1. Récit et formule

L’écho peut être dispersé à l’intérieur d’un même recueil. L’aphorisme suivant dans “ Les Dentelles de Montmirail ” :

‘Ce n’est pas l’estomac qui réclame la soupe bien chaude, c’est le cœur. 723

trouve en effet un écho narratif dans “ Le lied du figuier ” :

‘Tant il gela que les branches laiteuses
Molestèrent la scie, se cassèrent aux mains.
Le printemps ne vit pas verdir les gracieuses.

Le figuier demanda au maître du gisant
L’arbuste d’une foi nouvelle.
Mais le loriot son prophète,
L’aube chaude de son retour,
En se posant sur le désastre,
Au lieu de faim, périt d’amour. 724

C’est de l’expérience du loriot que jaillit le véritable motif de la mort d’un être vivant, mort qui n’est pas une mort biologique, causée par la “ faim ”, mais affective puisqu’elle est due à un défaut d’ “ amour ”. Ce dernier vers fait directement écho à l’aphorisme dans la mesure où le sentiment amoureux a pour siège le cœur.

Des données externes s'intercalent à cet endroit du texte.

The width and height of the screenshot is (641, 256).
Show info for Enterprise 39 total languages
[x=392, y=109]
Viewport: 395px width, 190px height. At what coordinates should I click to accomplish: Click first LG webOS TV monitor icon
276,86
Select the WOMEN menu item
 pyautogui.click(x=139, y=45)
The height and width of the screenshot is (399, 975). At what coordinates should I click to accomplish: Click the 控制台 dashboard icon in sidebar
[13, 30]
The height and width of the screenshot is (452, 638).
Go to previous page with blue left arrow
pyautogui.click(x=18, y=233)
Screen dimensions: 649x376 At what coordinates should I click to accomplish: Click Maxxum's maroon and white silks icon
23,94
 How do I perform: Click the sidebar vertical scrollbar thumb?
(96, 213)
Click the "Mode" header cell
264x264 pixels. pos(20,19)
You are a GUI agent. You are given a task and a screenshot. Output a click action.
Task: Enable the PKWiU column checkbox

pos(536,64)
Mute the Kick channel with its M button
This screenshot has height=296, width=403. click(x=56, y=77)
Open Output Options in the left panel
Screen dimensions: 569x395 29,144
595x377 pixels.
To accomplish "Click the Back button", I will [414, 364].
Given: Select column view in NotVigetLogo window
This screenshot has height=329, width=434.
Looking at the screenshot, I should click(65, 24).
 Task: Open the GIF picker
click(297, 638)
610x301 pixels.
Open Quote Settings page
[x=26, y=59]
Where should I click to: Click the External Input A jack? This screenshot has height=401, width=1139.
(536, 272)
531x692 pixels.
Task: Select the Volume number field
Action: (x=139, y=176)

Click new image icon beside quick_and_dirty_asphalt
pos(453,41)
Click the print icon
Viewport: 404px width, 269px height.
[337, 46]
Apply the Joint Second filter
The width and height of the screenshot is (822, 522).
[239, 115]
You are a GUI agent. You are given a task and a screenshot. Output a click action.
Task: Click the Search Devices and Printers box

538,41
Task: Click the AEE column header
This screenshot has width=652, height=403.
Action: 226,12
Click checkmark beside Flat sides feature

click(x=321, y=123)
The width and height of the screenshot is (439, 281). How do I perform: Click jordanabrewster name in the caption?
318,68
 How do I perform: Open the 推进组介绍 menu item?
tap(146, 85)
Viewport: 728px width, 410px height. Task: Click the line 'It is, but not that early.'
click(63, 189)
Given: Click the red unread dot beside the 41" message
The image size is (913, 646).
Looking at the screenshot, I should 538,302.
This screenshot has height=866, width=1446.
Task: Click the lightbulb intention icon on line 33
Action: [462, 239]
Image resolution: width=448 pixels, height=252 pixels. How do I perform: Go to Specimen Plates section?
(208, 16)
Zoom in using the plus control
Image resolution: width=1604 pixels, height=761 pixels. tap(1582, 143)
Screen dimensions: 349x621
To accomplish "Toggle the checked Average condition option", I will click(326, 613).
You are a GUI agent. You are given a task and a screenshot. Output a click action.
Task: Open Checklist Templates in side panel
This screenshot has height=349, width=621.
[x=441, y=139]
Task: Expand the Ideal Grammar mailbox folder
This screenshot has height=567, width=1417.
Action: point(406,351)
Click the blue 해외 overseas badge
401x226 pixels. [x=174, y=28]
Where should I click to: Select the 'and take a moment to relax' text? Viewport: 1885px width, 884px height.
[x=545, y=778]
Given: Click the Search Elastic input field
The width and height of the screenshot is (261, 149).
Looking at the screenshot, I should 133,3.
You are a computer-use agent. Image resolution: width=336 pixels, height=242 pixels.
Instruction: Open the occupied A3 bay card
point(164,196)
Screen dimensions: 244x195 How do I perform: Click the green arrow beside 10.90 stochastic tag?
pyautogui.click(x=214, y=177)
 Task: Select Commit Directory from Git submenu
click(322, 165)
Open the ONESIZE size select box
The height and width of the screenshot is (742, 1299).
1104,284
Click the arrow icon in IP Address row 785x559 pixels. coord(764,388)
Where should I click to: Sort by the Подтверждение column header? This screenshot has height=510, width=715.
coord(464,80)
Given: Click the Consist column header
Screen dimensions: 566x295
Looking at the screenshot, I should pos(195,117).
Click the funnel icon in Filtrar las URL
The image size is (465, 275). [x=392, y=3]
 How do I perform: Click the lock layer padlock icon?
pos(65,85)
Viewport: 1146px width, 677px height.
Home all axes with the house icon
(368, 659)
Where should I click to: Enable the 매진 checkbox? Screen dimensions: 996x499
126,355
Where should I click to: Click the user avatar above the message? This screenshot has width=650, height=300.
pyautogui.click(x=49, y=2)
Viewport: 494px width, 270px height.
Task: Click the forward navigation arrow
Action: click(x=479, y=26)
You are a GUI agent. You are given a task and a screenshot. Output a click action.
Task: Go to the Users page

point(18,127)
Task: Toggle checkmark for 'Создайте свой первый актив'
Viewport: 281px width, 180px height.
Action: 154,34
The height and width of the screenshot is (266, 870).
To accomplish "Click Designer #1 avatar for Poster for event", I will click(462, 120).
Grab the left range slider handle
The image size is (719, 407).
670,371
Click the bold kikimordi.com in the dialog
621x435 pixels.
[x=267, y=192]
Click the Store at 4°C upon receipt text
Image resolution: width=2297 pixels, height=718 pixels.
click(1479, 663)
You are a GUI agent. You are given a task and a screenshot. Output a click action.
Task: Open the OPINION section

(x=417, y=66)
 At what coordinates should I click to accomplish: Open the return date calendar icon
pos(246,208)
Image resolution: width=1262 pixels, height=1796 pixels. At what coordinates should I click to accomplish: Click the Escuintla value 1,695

On constate d’ailleurs que l’aphorisme n’est pas la forme où le concept apparaît : il conserve les termes physiologiques “ estomac ” et “ cœur ”. Les concepts de “ faim ” et d’ “ amour ” sont présents à la fin du récit qui les fait émerger. S’il on peut trouver un écho entre l’aphorisme et le poème en vers, cet écho entraîne un brouillage des catégories habituelles qui relient plus volontiers la métaphore au poème et le concept à l’aphorisme.

Notes
723.

“ Les Dentelles de Montmirail ”, La Parole en archipel, O. C., p. 414.

724.

“ Lied du figuier ”, Le Nu perdu, O. C., p. 432.